On January 10, the Company’s Board of Directors approved the retirement of 40,000,000 common shares owned by the Company’s CEO, Taiwo Aimasiko, in exchange for 40,000,000 Series C Preferred Shares, effectively reducing the Company’s total common shares issued and outstanding by 9.3%.


On October 10, 2017, the Company executed an Agreement for IR Services. The agreement is for six months and requires a fee of 10 million shares of common stock. The first 5,000,000 shares of common stock are required upon the execution of the agreement and were granted by the Board of Directors on October 10, 2017. The next 2.5 million shares are due in thirty days and the remaining 2.5 million, thirty days after that. The Company issued the 5,000,000 shares valued at $0.0023 per share for total non-cash expense of $11,500. On November 10, 2017, the Company issued another 2,500,000 shares of common stock valued at $0.0022 per share for total non-cash expense of $5,500. On December 10, 2017, the Company issued the last 2,500,000 shares of common stock valued at $0.001 per share for total non-cash expense of $2,500. All expense is being amortized over the remaining term of the agreement. As of February 28, 2018, $15,025 has been debited to consulting expense. As of February 28, 2018, 5,000,000 of the shares have not yet been issued by the transfer agent; therefore, they have been credited to the stock payable account.

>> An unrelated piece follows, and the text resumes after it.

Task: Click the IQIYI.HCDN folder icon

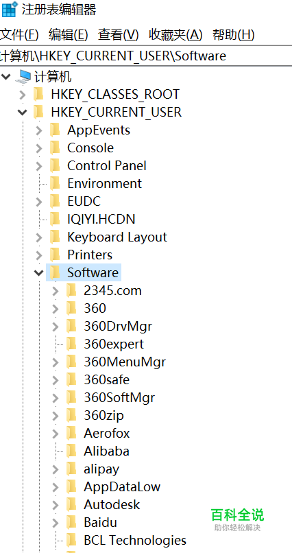Action: click(x=55, y=219)

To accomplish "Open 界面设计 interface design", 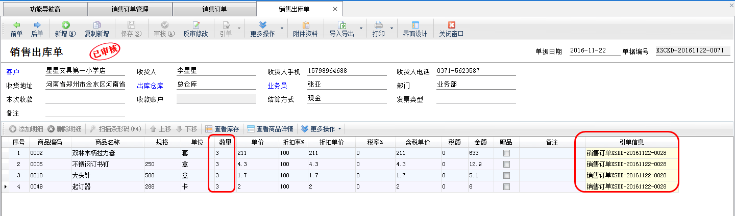I will [x=415, y=29].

On January 8, 2018, the Company amended and restated its Articles of Incorporation to designate 40,000,000 of the 100,000,000 shares of Preferred Stock as Series C Preferred Stock. Each share of Series C preferred stock has voting rights of 40 votes per share, and will vote alongside the common stock, not as a separate class. Each share of preferred stock can be converted into one share of common stock at any time after a one-year anniversary. Holders are entitled to dividends, if declared, equivalent to if they had converted to common stock. The Series C preferred stock have no liquidation rights. 


On October 10, 2017, the Company issued the 5,000,000 shares valued at $0.0023 per share for total non-cash expense of $11,500. On November 10, 2017, the Company issued another 2,500,000 shares of common stock valued at $0.0022 per share for total non-cash expense of $5,500. On December 10, 2017, the Company issued the last 2,500,000 shares of common stock valued at $0.001 per share for total non-cash expense of $2,500. As of February 28, 2018, 5,000,000 of the shares have not yet been issued by the transfer agent; therefore, they have been credited to the stock payable account.